T-SQL GRAPH Table Tips : Demystifying SHORTEST_PATH function

Introduction

This article is the last one in the series of blogs that I’ve written on GRAPH tables in SQLServer.
The previous two articles were published in Technet Wiki and can be checked from the below link.

Introduction to Graph tables
https://social.technet.microsoft.com/wiki/contents/articles/37993.t-sql-graph-based-tables-in-sql-2017.aspx

Graph table enhancements : Edge constraints
https://social.technet.microsoft.com/wiki/contents/articles/53162.graph-table-enhancements-edge-constraints-system-utility-functions.aspx

In this article, we shall see the latest enhancements that have been introduced in GRAPH tables in SQL 2019 version, i.e SHORTEST_PATH function.

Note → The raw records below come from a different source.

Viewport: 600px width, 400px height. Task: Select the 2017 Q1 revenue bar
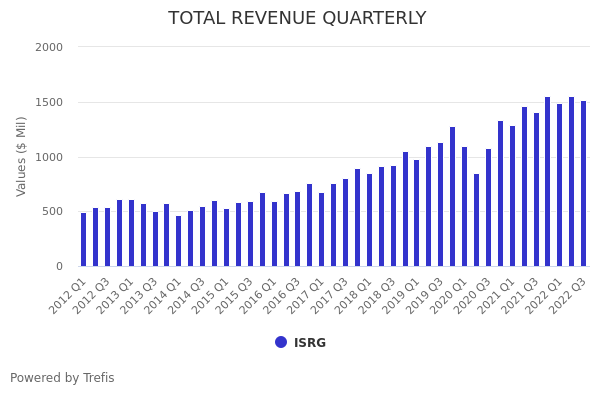pyautogui.click(x=322, y=230)
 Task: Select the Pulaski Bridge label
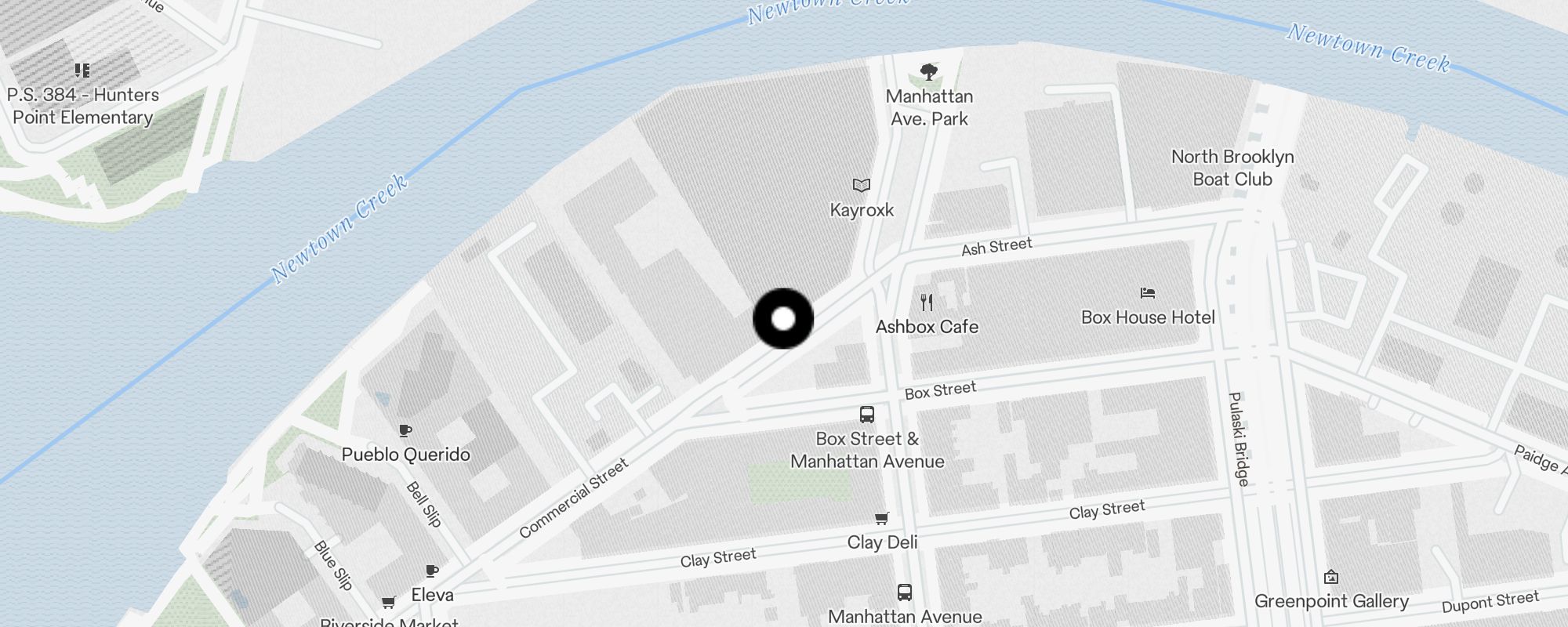click(1238, 439)
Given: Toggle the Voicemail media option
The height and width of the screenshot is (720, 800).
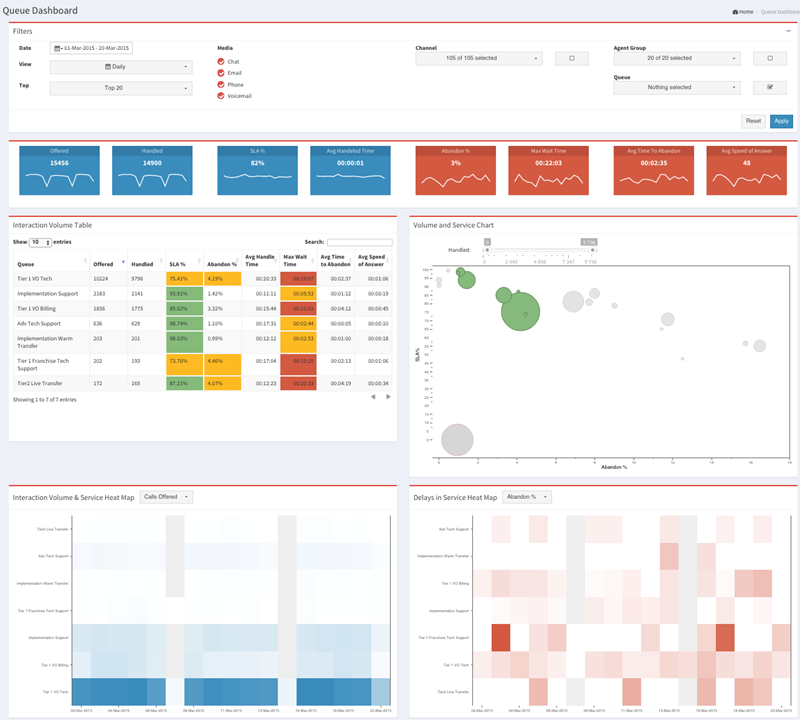Looking at the screenshot, I should [220, 96].
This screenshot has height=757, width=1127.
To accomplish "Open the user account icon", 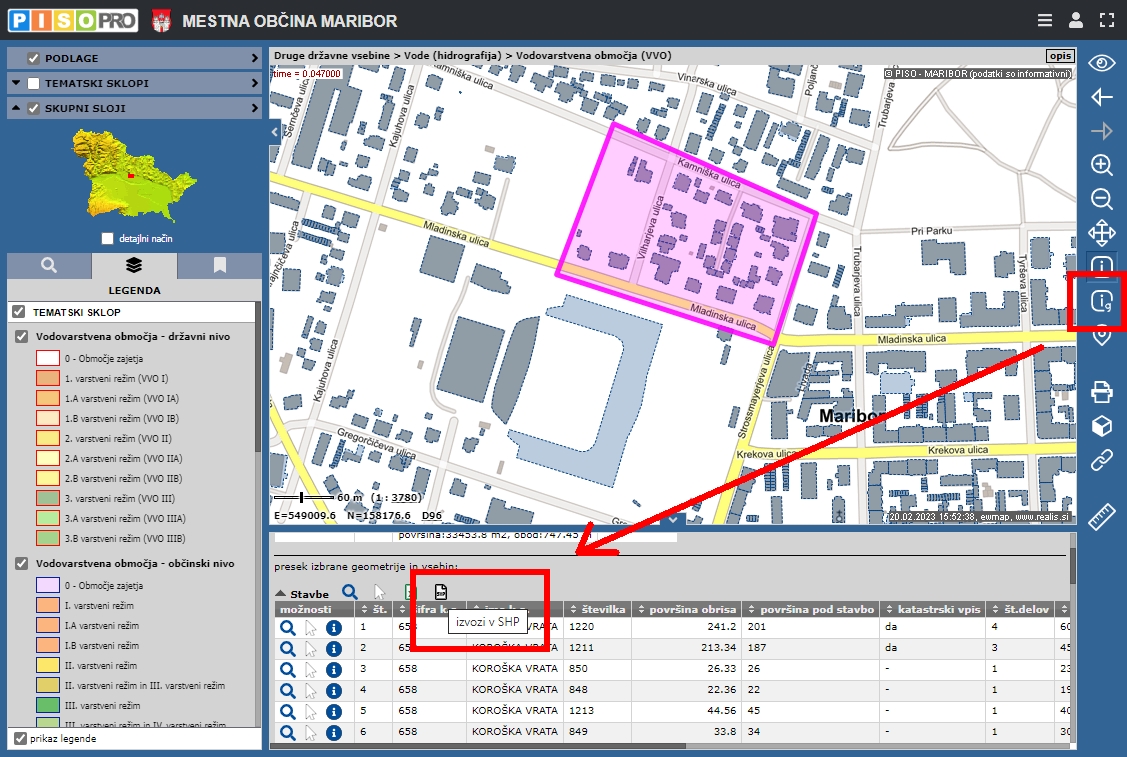I will 1076,20.
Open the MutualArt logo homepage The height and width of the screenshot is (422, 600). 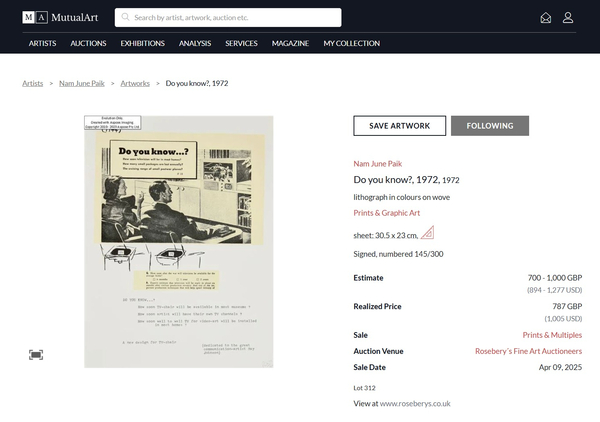(60, 18)
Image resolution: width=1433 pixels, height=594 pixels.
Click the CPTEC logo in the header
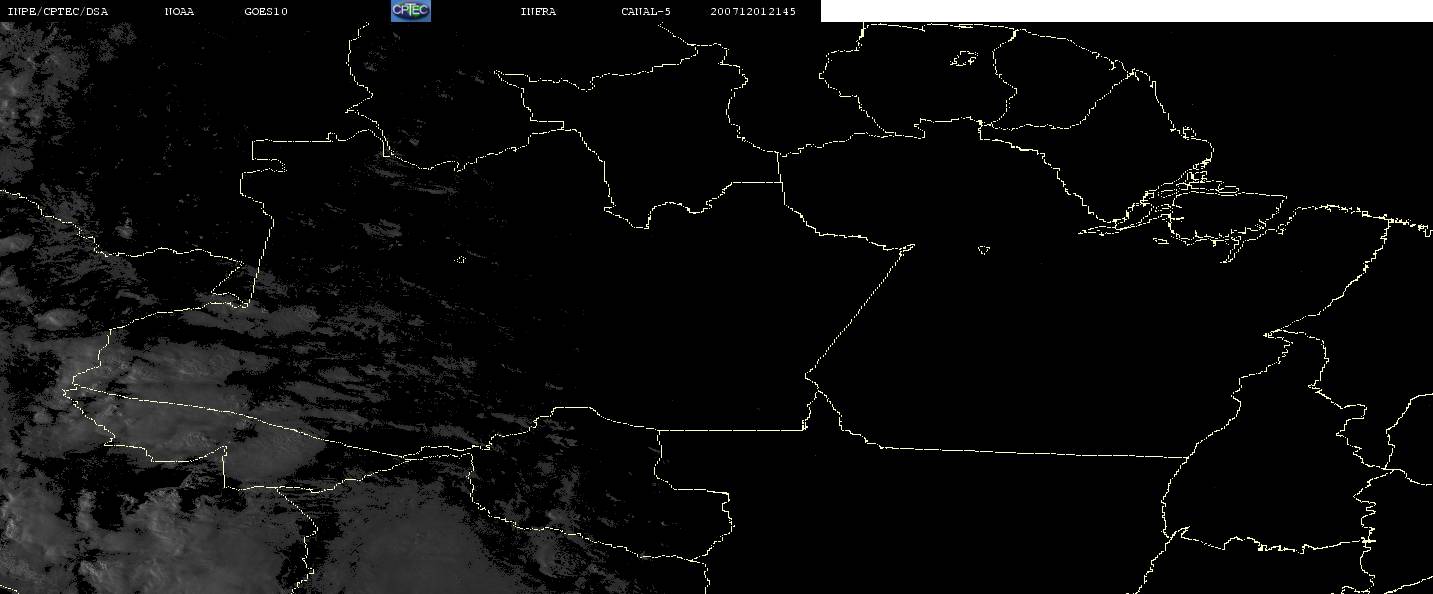(410, 11)
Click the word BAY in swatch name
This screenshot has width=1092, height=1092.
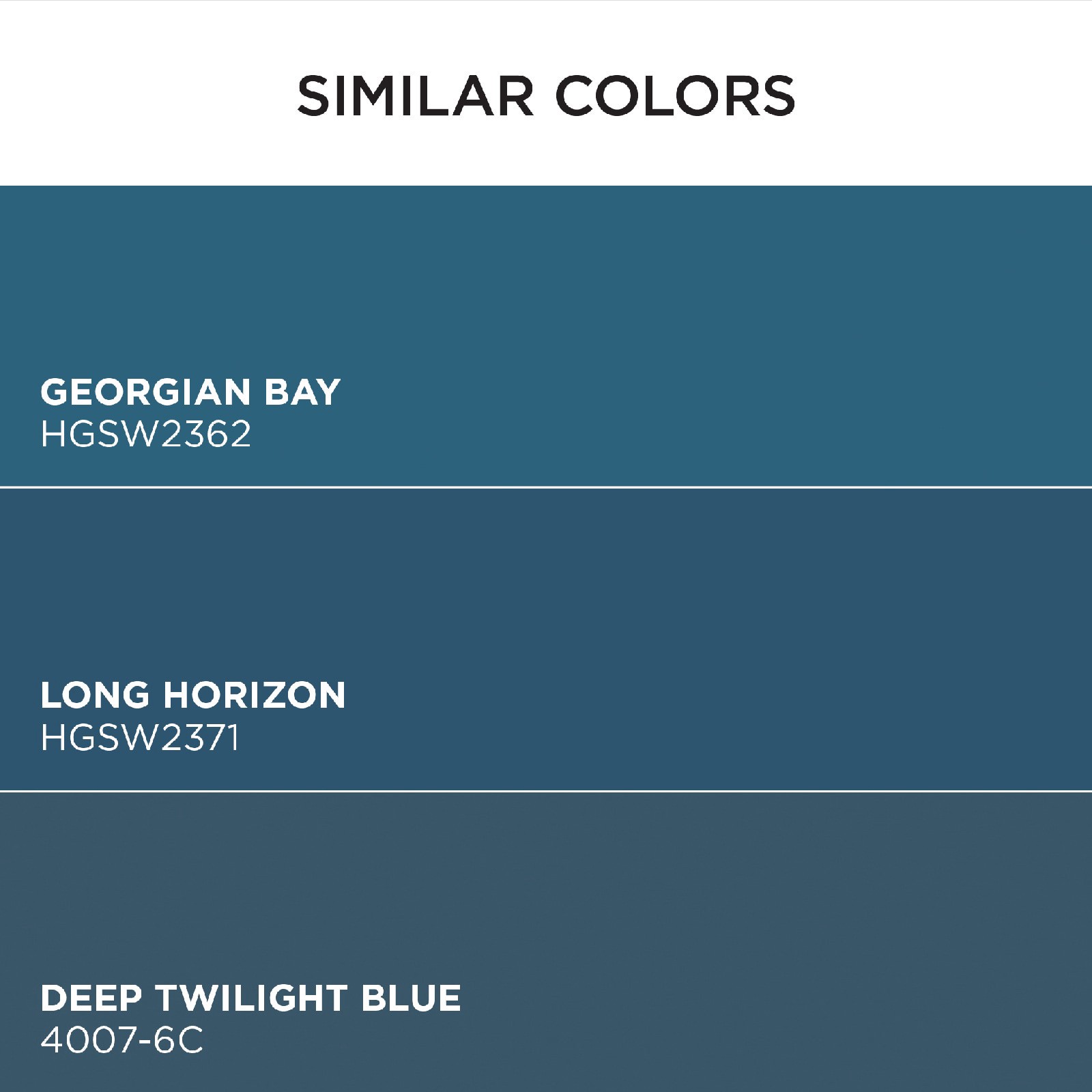tap(302, 392)
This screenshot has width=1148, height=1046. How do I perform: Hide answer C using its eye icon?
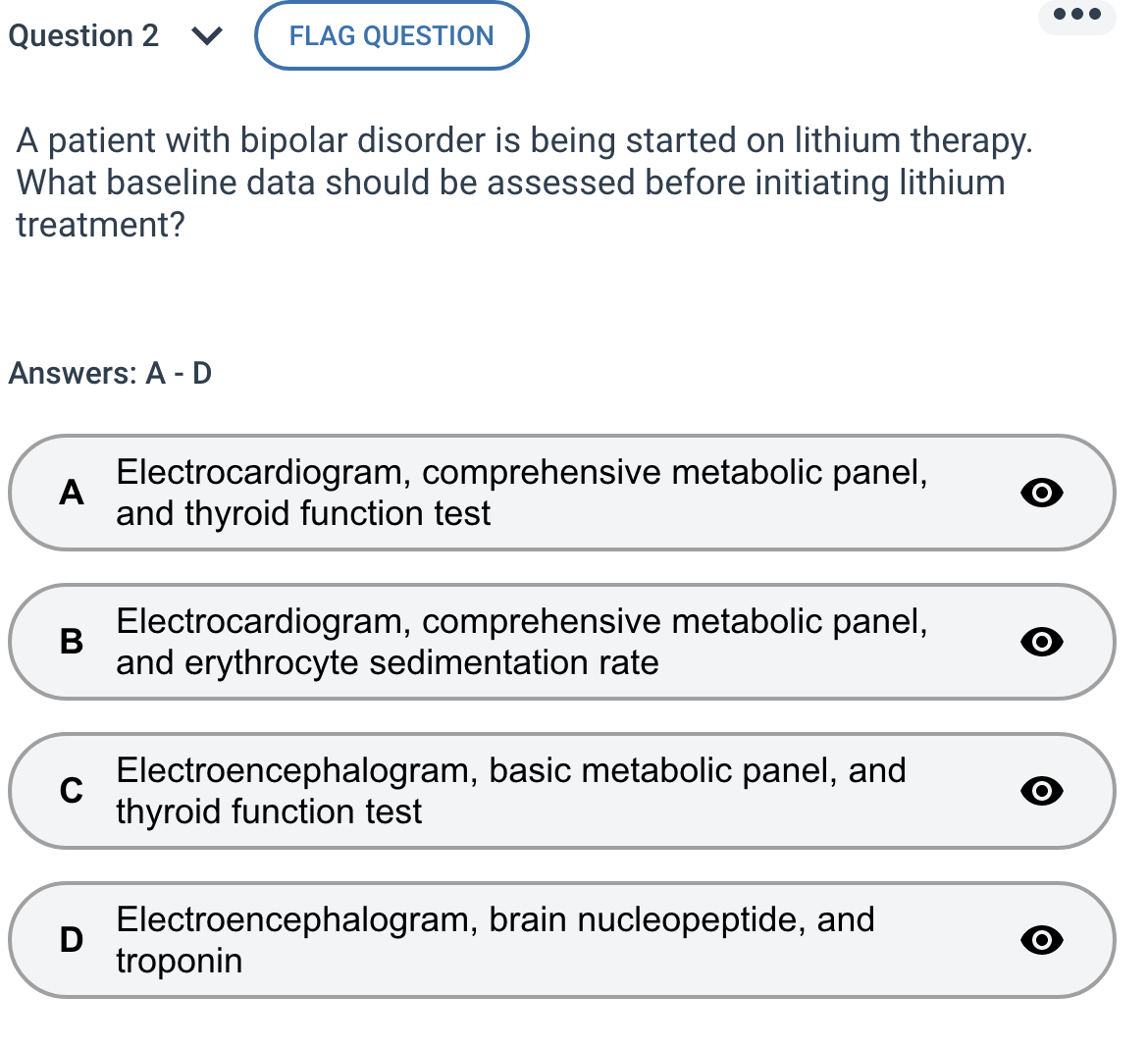[x=1041, y=791]
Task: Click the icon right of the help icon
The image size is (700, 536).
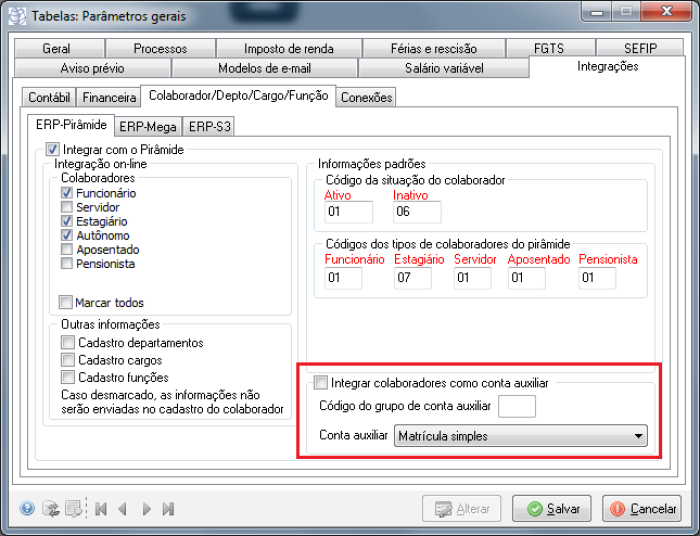Action: pyautogui.click(x=50, y=509)
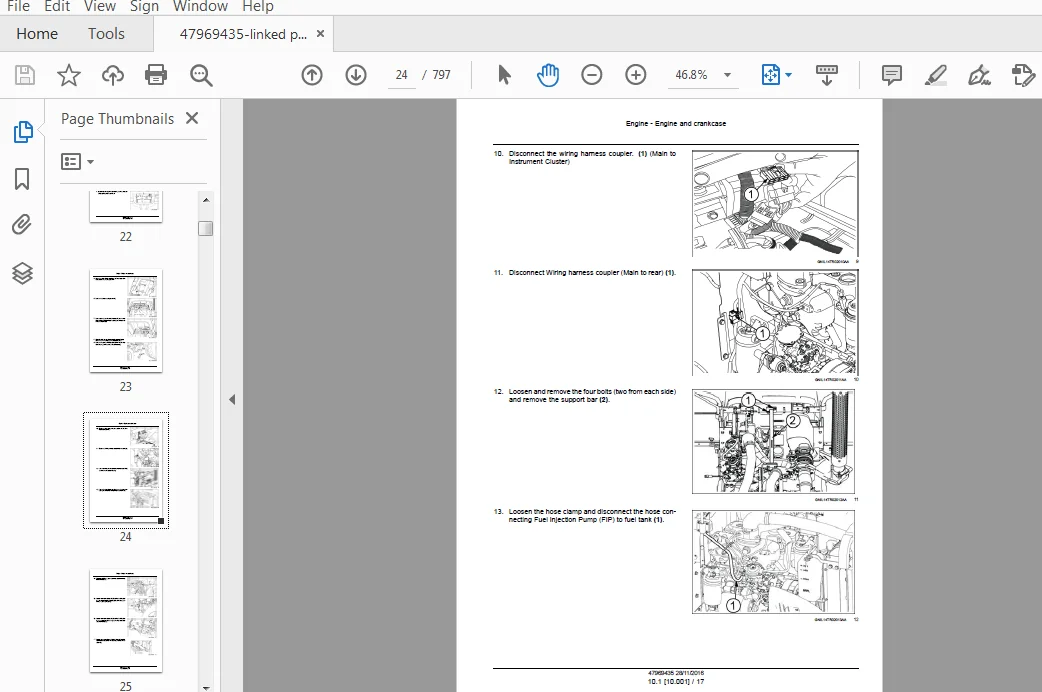1042x692 pixels.
Task: Go to previous page arrow
Action: [312, 74]
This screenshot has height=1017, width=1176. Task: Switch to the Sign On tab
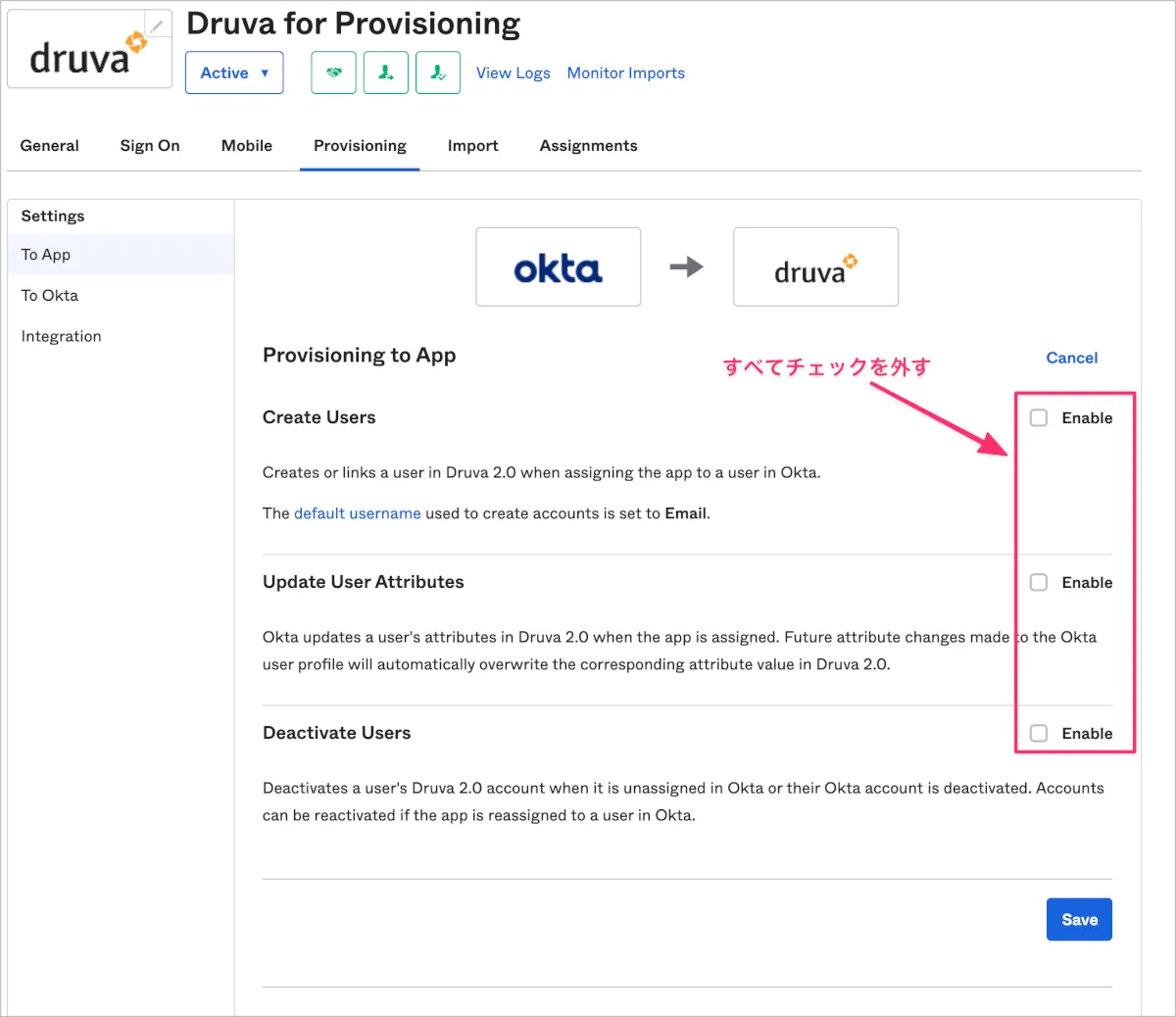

SHORTEST_PATH allows us to traverse the GRAPH table using a given search condition and return the matching nodes based on it. As such this function is always used in conjunction with the MATCH function as an option inside. The search can be done repeatedly in a recursive manner until last level is reached or a predefined number of iterations is done as specified by an argument.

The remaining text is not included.